SOURCE RECORDS START
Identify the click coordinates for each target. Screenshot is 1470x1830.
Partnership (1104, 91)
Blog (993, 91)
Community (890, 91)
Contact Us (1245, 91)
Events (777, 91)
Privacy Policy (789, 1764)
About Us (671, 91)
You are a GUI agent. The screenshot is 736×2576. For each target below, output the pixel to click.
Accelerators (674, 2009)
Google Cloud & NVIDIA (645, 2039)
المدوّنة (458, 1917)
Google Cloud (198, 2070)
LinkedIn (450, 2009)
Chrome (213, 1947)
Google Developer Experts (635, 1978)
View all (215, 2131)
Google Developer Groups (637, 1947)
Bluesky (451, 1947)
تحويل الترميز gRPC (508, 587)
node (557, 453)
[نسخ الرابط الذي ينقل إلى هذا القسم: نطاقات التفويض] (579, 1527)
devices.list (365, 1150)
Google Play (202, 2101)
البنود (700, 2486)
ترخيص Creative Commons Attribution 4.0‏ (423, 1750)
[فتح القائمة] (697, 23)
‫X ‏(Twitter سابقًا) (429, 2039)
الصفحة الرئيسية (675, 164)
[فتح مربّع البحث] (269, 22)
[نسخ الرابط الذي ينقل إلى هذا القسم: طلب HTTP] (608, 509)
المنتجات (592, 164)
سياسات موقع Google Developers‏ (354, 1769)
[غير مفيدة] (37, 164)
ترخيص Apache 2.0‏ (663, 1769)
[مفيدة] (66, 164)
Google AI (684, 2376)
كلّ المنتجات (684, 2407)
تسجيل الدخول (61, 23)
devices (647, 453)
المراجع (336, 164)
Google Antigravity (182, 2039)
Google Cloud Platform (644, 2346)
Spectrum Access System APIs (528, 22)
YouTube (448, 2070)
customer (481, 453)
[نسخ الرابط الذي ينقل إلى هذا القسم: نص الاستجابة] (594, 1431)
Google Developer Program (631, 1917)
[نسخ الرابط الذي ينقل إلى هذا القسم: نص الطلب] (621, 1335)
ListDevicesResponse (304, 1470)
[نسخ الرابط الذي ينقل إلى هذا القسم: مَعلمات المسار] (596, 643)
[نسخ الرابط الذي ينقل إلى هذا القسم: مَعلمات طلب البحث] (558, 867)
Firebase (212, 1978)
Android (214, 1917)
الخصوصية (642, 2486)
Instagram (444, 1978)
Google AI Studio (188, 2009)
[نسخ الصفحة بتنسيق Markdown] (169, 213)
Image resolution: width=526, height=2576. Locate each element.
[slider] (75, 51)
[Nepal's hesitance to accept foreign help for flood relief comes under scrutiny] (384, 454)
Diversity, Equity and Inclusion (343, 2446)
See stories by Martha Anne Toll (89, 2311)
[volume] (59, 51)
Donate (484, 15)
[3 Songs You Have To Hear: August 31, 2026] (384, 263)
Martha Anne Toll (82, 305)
SOURCE RECORDS END
ABOUT THIS TASK: Tally how many lines of the data include the word "الصفحة". Write the number and nothing else.

ANSWER AREA: 2